O Ministério Público Federal (MPF) recomendou à Universidade Federal de Uberlândia (UFU) que permita aos candidatos que participarem dos concursos públicos o acesso à informações e documentos produzidos pelos demais concorrentes, tais como folhas de resposta das provas discursivas, gravações das provas orais e documentação comprobatória de títulos dos aprovados.
De acordo com a recomendação, concursos públicos são eventos de natureza administrativa e devem receber o mesmo tratamento conferido aos demais atos praticados pela Administração Pública no que diz respeito à obrigação constitucional da publicidade, reforçada há cerca de três anos pela Lei de Acesso à Informação (Lei 12.527/2011), que estabeleceu a publicidade como regra e o sigilo como exceção.

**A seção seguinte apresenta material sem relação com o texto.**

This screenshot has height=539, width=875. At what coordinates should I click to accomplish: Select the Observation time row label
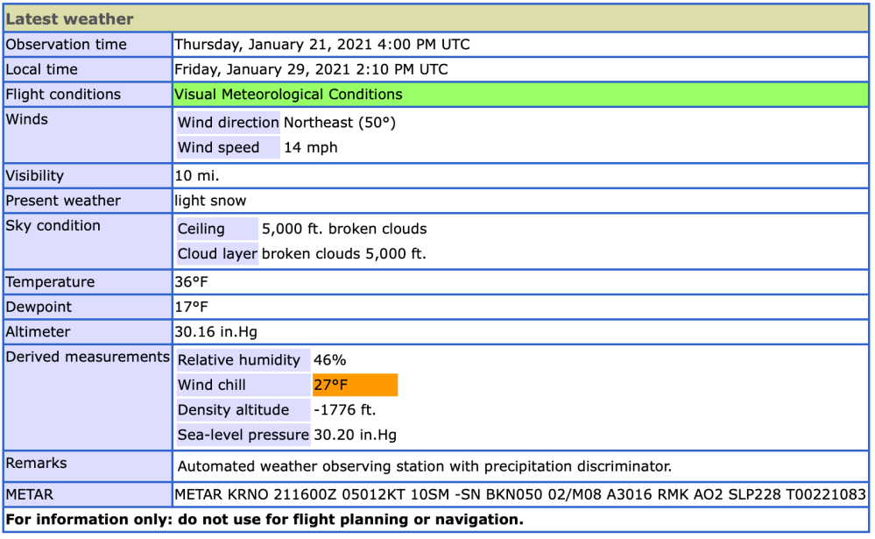click(67, 45)
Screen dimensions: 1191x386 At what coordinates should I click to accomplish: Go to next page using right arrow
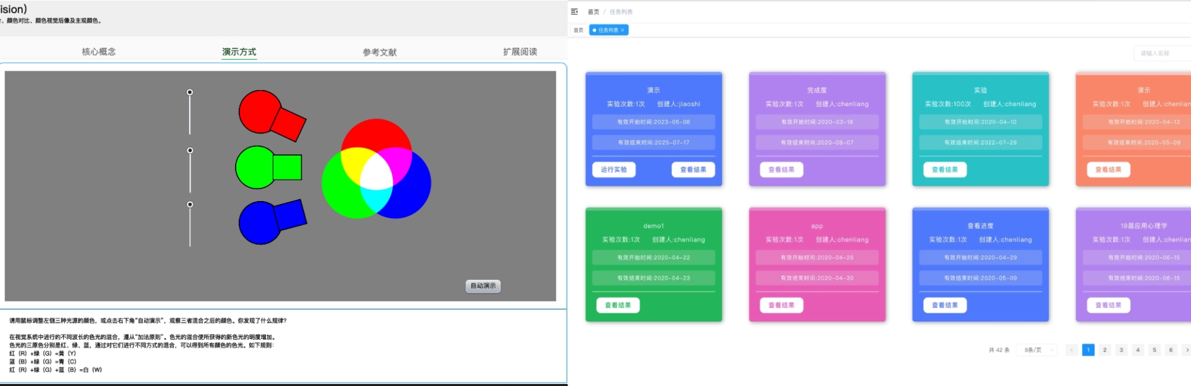tap(1187, 350)
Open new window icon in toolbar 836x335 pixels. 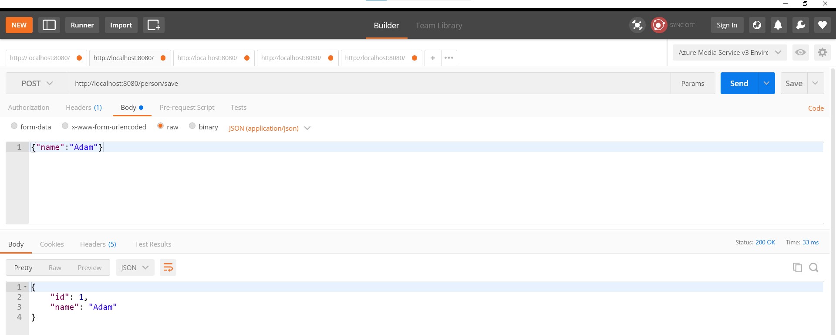click(154, 25)
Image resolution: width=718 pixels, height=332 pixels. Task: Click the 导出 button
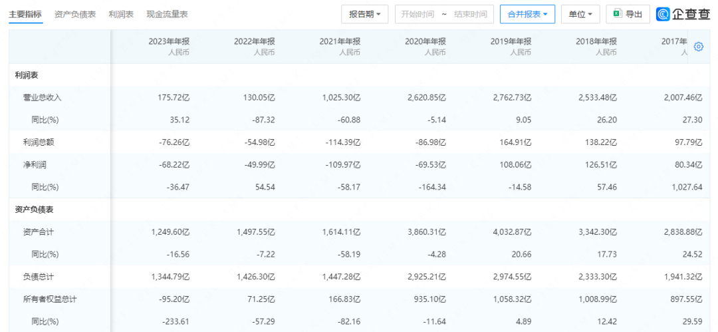pyautogui.click(x=628, y=14)
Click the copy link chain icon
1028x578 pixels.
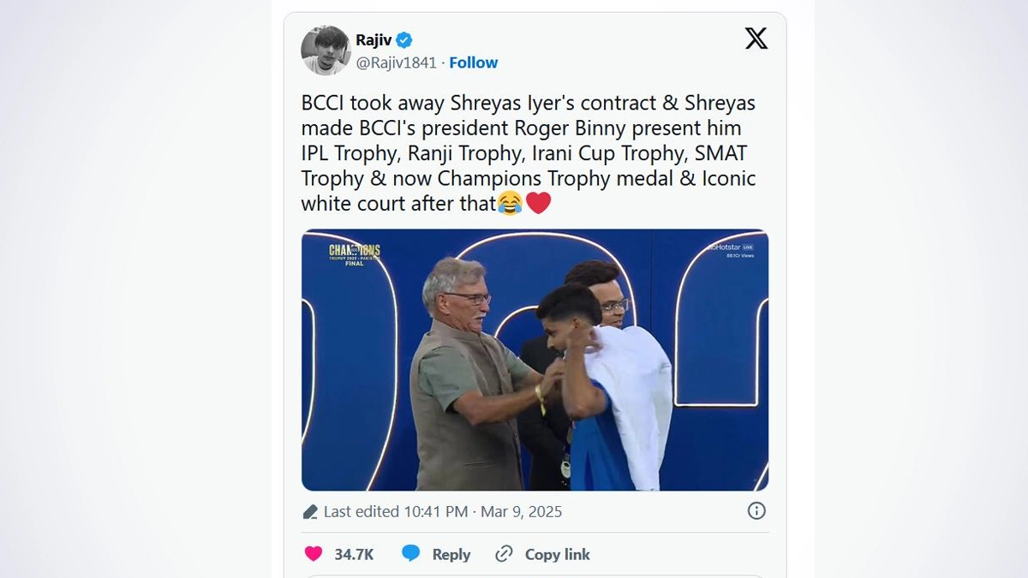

“Na verdade, quando determinada pessoa formula requerimento para ter acesso às provas dos candidatos que concorrem com ela a uma vaga oferecida pela universidade, está exercendo um direito amplamente assegurado pela legislação brasileira, que garante ao indivíduo receber dos órgãos públicos as informações necessárias à defesa de seus direitos ou ao esclarecimento de situações de interesse pessoal”, explica o procurador da República Leonardo Andrade Macedo, autor da recomendação.
Normalmente, um candidato pede vista das provas dos concorrentes para cotejá-las com as suas, o que acaba constituindo uma espécie de controle administrativo e social dos atos da banca examinadora. Em provas discursivas e orais, por exemplo, a comparação das respostas dos candidatos é método importante na própria atribuição das notas. Por outro lado, nas provas de títulos, o acesso público permite a verificação, por critérios objetivos, da pontuação concedida a determinado candidato, afastando-se eventuais irregularidades.
“Ou seja, é direito do cidadão obter tais informações e dever do órgão público prestá-las, porque, como o Superior Tribunal de Justiça já reconheceu, concurso público, como o nome indica, exige a mais ampla e irrestrita transparência e publicidade, e quem nega acesso a informações pertinentes a concurso público mutila a própria essência do instituto. Além disso, a divulgação de informações de interesse público, independente mesmo de solicitações, visa, em primeiro lugar, possibilitar o controle social dos atos da administração pública”, afirma Leonardo Macedo.
Sigilo
A Universidade Federal de Uberlândia vem negando os requerimentos feitos por candidatos de vista das provas realizadas pelos concorrentes, sob o argumento de que tais documentos constituiriam “informação de caráter pessoal de cada candidato”. O MPF contesta tal entendimento e afirma que “exames, provas e quaisquer outros documentos e informações produzidos no curso de um processo seletivo de natureza pública para provimento de cargos e funções públicas ou acesso ao ensino público não estão compreendidos no âmbito de proteção do direito à privacidade, ressalvadas apenas as informações estritamente cadastrais, como endereços, telefones e documentos pessoais”.
Ainda segundo o Ministério Público Federal, a Lei de Acesso à Informação define informação sigilosa como “aquela submetida temporariamente à restrição de acesso público em razão de sua imprescindibilidade para a segurança da sociedade e do Estado (artigo 4º, III)”, o que de forma alguma guarda relação com o resultado de provas em concursos públicos.
Por sinal, o próprio STF já limitou o sentido de privacidade concedido a determinadas informações no âmbito do serviço público, ao julgar mandados de segurança interpostos contra a Lei de Acesso à Informação, que obrigou a divulgação das remunerações recebidas por servidores públicos nos portais da Transparência.
Em um dos casos, o ministro Luiz Fux afirmou que “o cidadão que decide ingressar no serviço público adere ao regime jurídico próprio da Administração Púbica, que prevê a publicidade de todas as informações de interesse da coletividade”. Em outro julgamento, o Ministro Ayres Britto disse que “para além da simples publicidade do agir de toda a Administração Pública, [o acesso à informação pública] propicia o controle da atividade estatal até mesmo pelos cidadãos”.
Para o MPF, fica claro, assim, que não existe nenhuma expectativa de sigilo por parte dos candidatos quanto aos documentos e informações produzidas no curso de uma seleção pública, pois ao aderir às regras do edital, o cidadão concorda com seus termos, especialmente aquele que prevê a possibilidade de apresentação de recursos. Foi dado prazo de 30 dias para que a UFU informe se irá acatar a recomendação.
O MPF advertiu que eventual descumprimento poderá acarretar futura responsabilização do reitor da universidade por ato de improbidade administrativa, já que, ao receber a recomendação, ele se torna ciente da ilicitude das práticas adotadas até o momento.